STATED PROBLEM ▸
Can you write the next part of the column below on India's 2022 presidential election, starting after its last sentence?

EXTRACT PROVIDED ▸

By Kalyani Shankar
The 2022 presidential election will occur when President Ramanath Kovind’s term ends on July 25. Though it is more of an ornamental post as the real power exists in the hands of the elected Prime Minister, there are always speculations about the polls.
It may be too early to speculate but the present scenario is not nail-biting because the ruling BJP has the magic number to get its candidates elected easily. The gap between the NDA allies and the opposition is quite broad. Still, the opposition might put up a candidate to oppose the BJP.
There are also two other things to remember. The first is that Prime Minister Narendra Modi might hold his cards to his chest till the last minute, although the BJP has started the exercise with the support of its parent organization, RSS, There are reports at the recent conclave of the RSS held after the elections to the state assemblies, the RSS discussed the names of Mayawati and Najma Heptullah for the post of President.
Secondly, in all probability, Modi might surprise everyone, as he has been doing in these eight years in his choice of ministers, chief ministers, speakers, and even portfolios of his ministers. Or else could Smith Irani have got the HRD ministry in her first stint or Nirmala Sitharaman Defence or Finance or Manohar Khattar as Haryana chief minister? They have all proved themselves later.
Modi’s choice of Lok Sabha speaker in 2019 was equally surprising. Even the election of incumbent President Ramnath Kovind, who occupies 350 acres of sprawling Rashtrapathi Bhavan, was most unexpected. President Kovind is a low profile and no – controversy president and has not given any anxious moments to Modi in all these five years. The transition of power after the 17th Lok Sabha polls in 2019 was very smooth.
For all we know, Modi can even throw another surprise and retain the incumbent President, giving him a second term. Traditionally, no President except the first President of Independent India, Rajendra Prasad, got a second term.
The first presidential election took place on May 2, 1952. After four days, Dr. Rajendra Prasad became the winner with 5,07,400 votes. In 1957, he won the election for the second time. So far, he is the only person to hold the office for two terms.

DATASET ▸
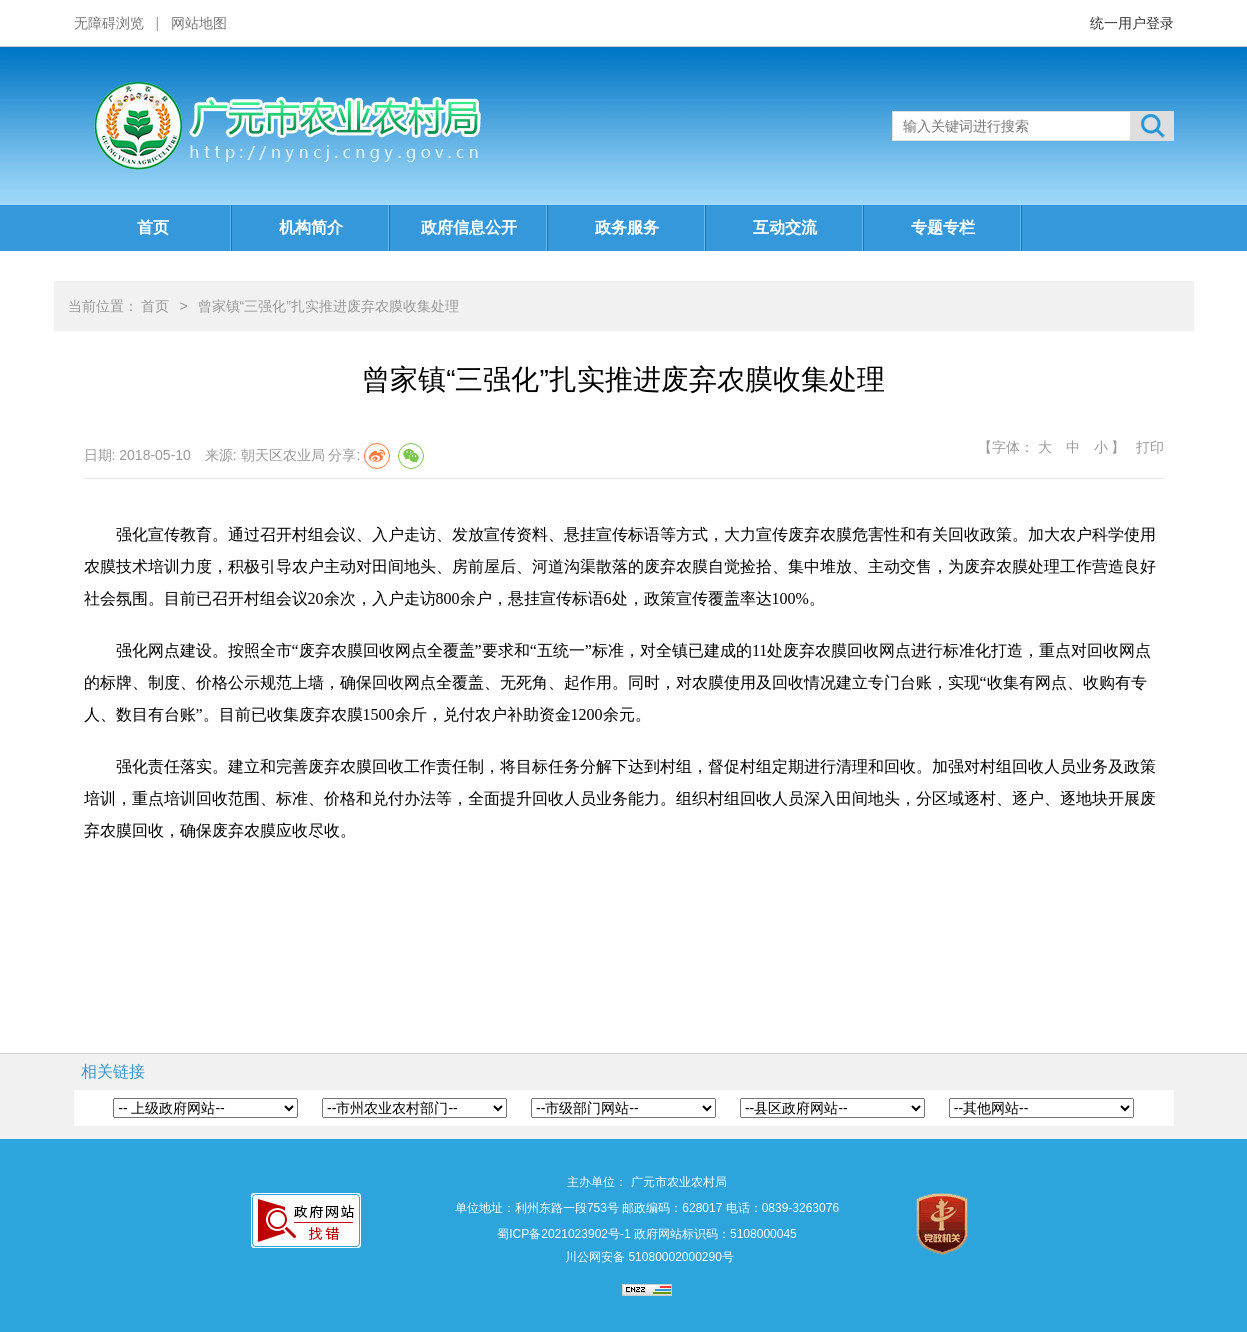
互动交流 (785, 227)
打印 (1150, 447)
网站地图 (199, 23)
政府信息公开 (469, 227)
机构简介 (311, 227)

REPLY ▸
Modi has a wide choice of candidates within his party and outside. The front runner is Vice President M. Venkaiah Naidu. It has been the tradition to elevate the Vice President to President. It happened in the case of Radhakrishnan, K.R Narayanan, Dr. Shankar Dayal Sharma, and R. Venkataraman, among others. Naidu is a respected and mature politician and former BJP President. He understands politics quite well.
The BJP, and its allies, are ruling in seventeen states and one U.T. There is a total of 1,098,903 votes. The BJP has 465,797 votes and its alliance partners 71,329, leaving a shortfall of 9,194 votes.
Prime Ministers have mostly been careful in their choice of Presidential candidates. There have been some controversies during the term of Giani Zail Singh and Prime Minister Rajiv Gandhi and earlier between Indira Gandhi and President Sanjiva Reddy. Even the first President, Dr. Rajendra Prasad, had some differences with Prime Minister Jawaharlal Nehru.
Unanimity on the choice of the President is indeed debatable. The BJP has a comfortable majority of pushing through its candidates. It would be better if the BJP consults the opposition and gets its candidate elected unanimously. But in the present aggressive atmosphere between the BJP and the opposition, it may not happen.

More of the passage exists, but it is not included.